I've been following through this Matlab regression example where the network is trained to recognise the varying rotations in handwritten digits. I wanted to explore the results further and so found the root files in the program directory - inside, there are 10 subfolders (0-9) containing a total of 10,000 images and 2 excel sheets, "digitTest" and "digitTrain". These excel sheets are each 5000 rows of 3 columns for image file name, digit and rotated angle respectively.
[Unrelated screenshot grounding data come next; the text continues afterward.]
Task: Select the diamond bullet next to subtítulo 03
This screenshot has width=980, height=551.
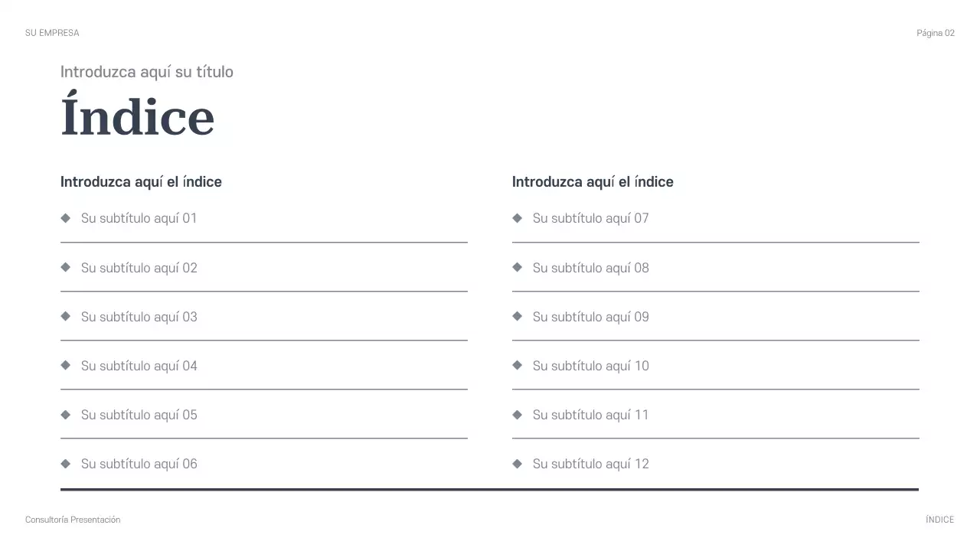Action: click(x=65, y=316)
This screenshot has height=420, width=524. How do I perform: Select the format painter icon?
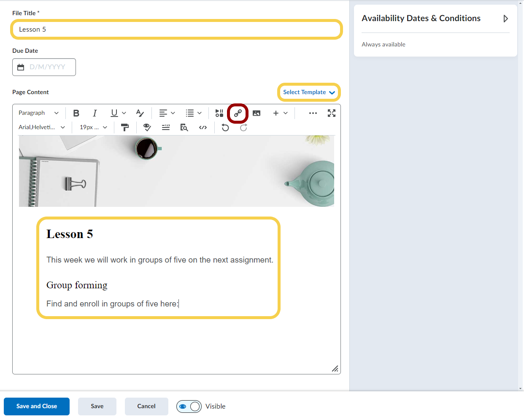pos(125,127)
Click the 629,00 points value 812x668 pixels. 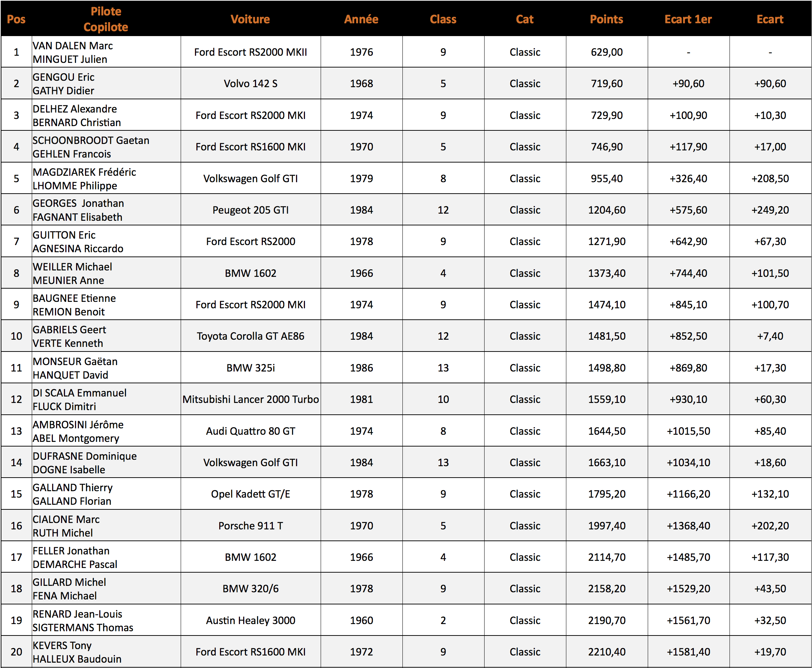(607, 52)
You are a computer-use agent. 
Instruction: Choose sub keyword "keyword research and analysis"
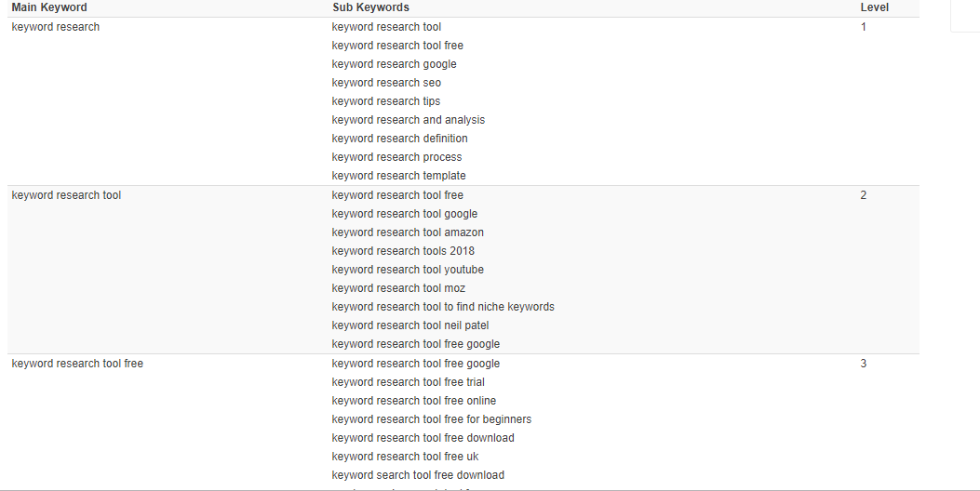408,120
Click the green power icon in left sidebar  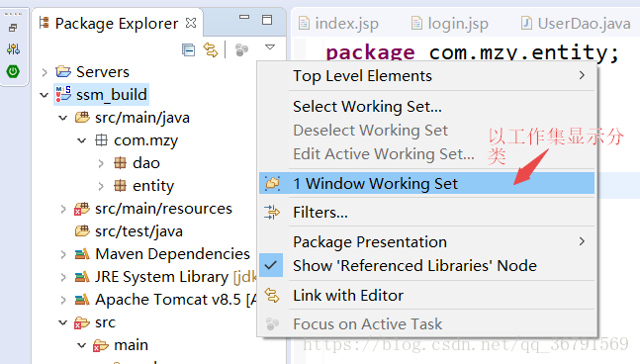point(13,71)
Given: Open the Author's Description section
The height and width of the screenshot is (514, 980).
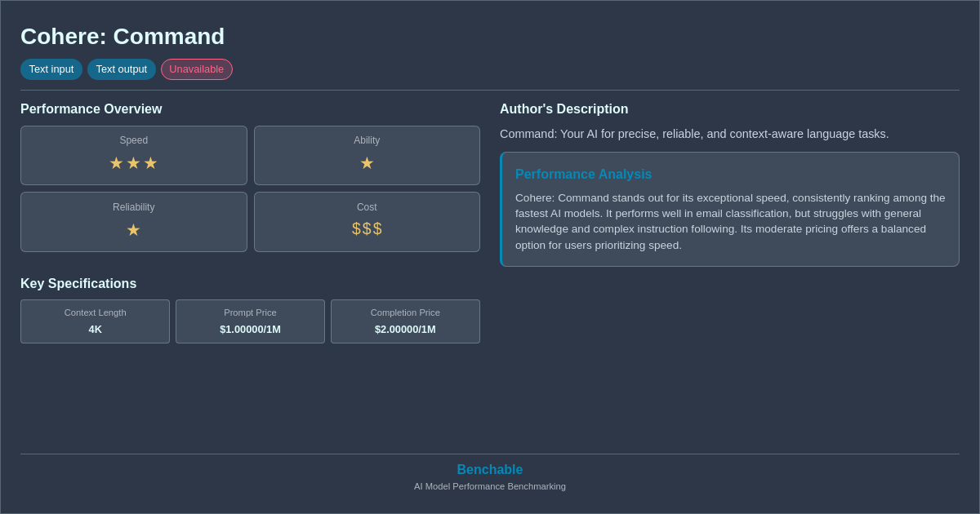Looking at the screenshot, I should pyautogui.click(x=564, y=109).
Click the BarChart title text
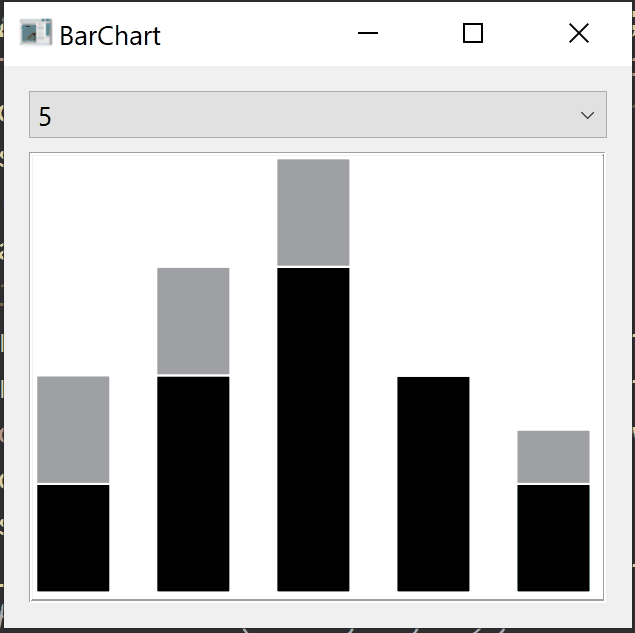The width and height of the screenshot is (635, 633). click(110, 36)
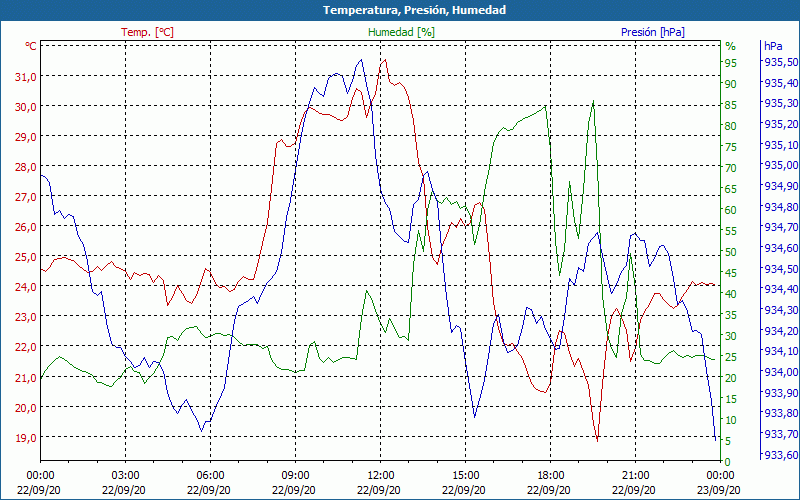Screen dimensions: 800x500
Task: Click the chart title Temperatura, Presión, Humedad
Action: [400, 10]
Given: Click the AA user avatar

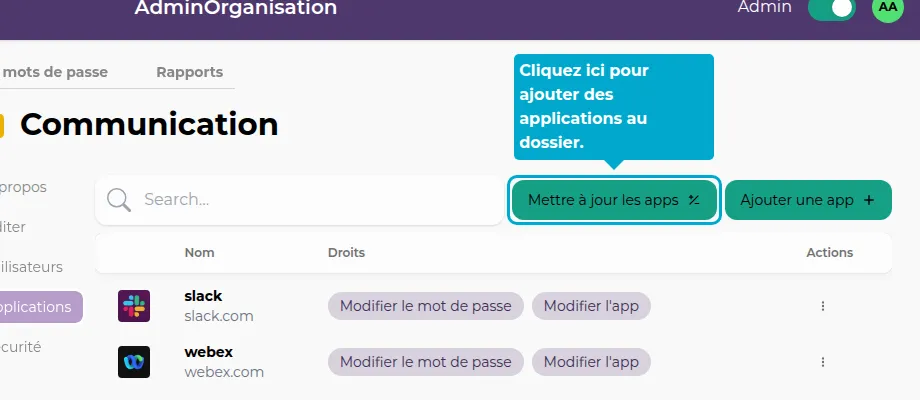Looking at the screenshot, I should 887,7.
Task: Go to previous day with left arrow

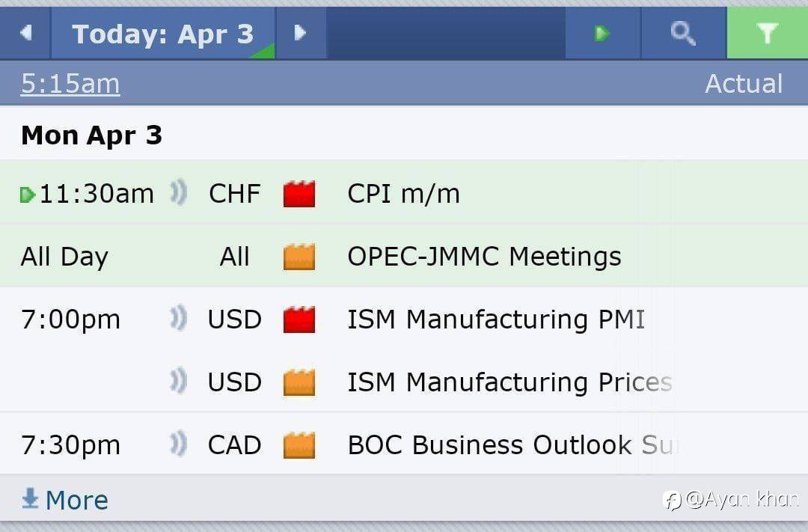Action: (25, 33)
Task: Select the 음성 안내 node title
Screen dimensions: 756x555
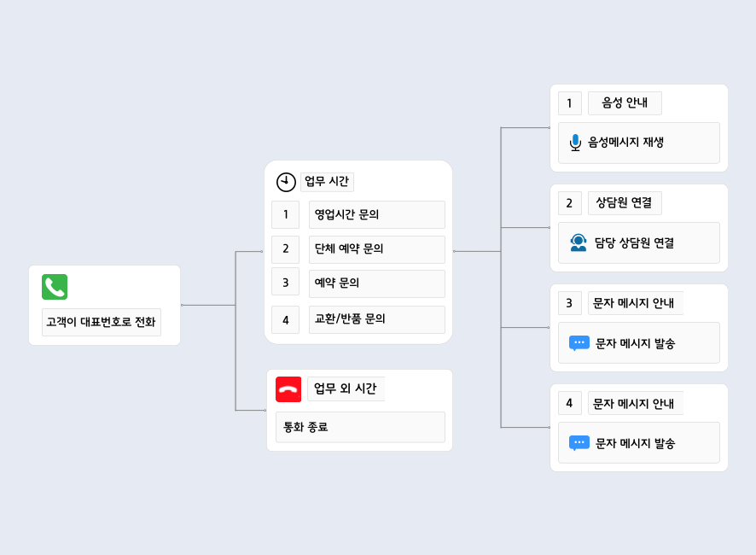Action: click(625, 103)
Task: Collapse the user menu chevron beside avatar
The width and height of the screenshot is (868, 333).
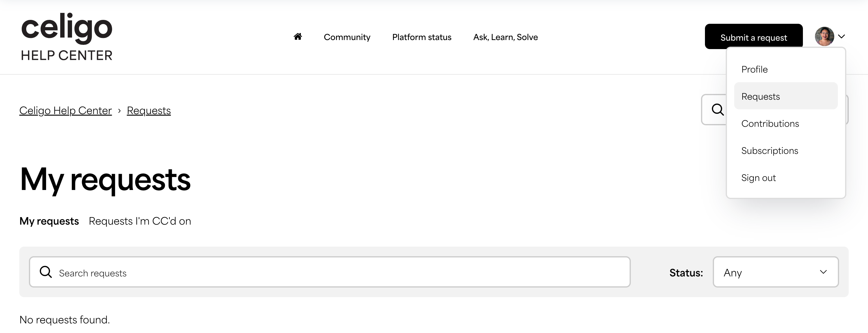Action: coord(841,36)
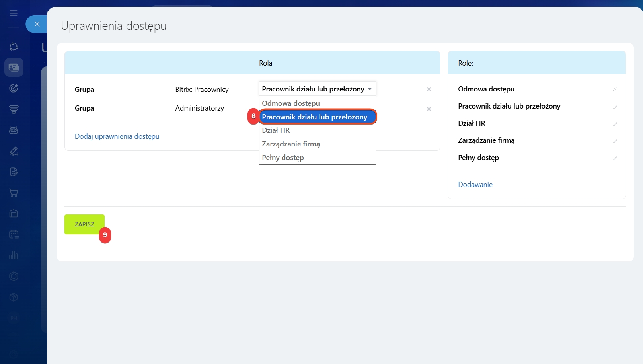
Task: Edit the Pełny dostęp role pencil
Action: [615, 158]
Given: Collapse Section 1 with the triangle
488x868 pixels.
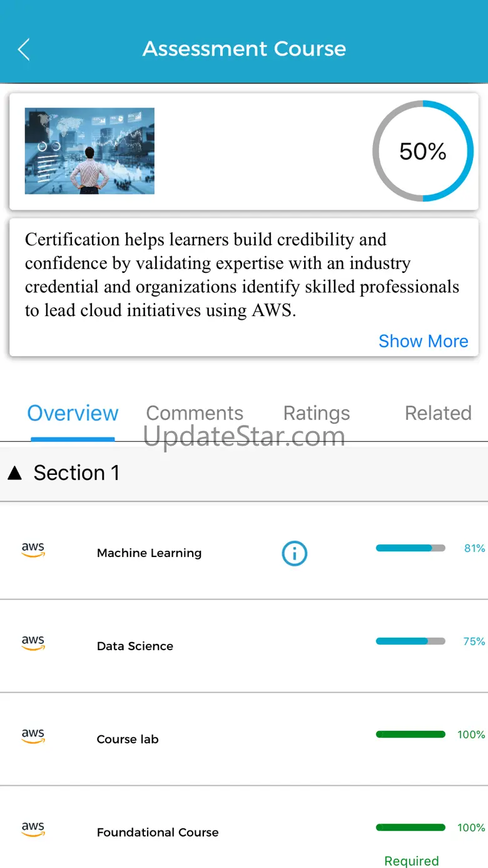Looking at the screenshot, I should click(x=15, y=474).
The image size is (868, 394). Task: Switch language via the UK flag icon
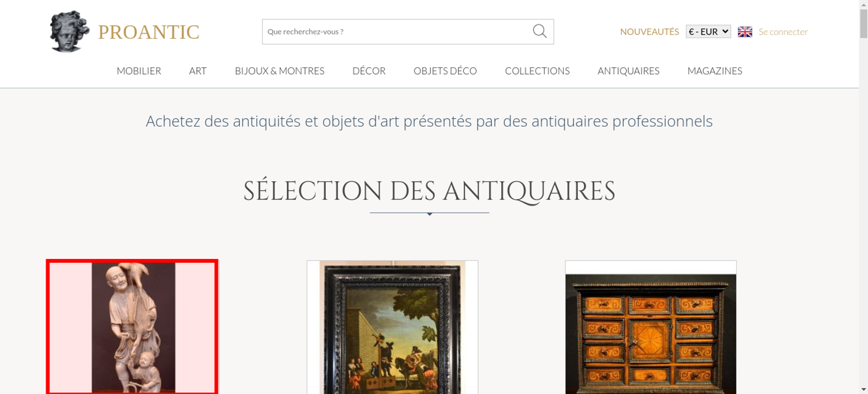coord(745,32)
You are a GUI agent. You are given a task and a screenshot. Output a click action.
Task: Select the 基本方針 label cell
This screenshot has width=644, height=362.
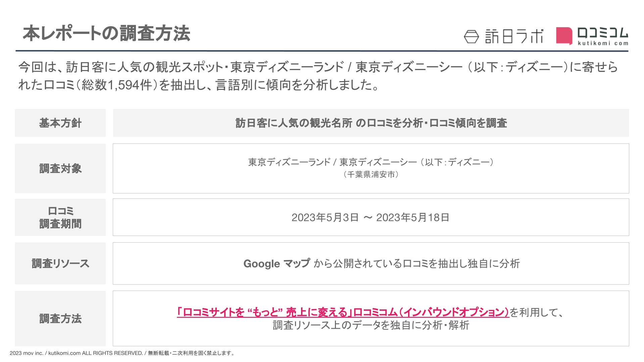click(x=60, y=123)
After running the code in the example myself and comparing the results, I can see that the response YTrain is the same as the excel file "digitTrain" and the response YValidation is the same as the excel file "digitTest". Later on in the post-processing of the data, a YPrediction and hence prediction error is calculated as so:
YPredicted = predict(net,XValidation);
predictionError = YValidation - YPredicted;
These 3 seperate responses have confused me and I'm looking for some clarification. From my understanding, validation data consists of the true values that are used to compare against the responses during training, in order to gain a rough estimation of how accurate a given network is. This makes sense as prediction error is the difference between the true and predicted values. I am not altogether sure what YTrain is; if this is meant to respresent the training responses, then why is there an excel sheet with pre-defined responses within the program directory already? What is YTrain representing, and if I were to train my own network would I need to generate a similar YTrain alongside my YValidation?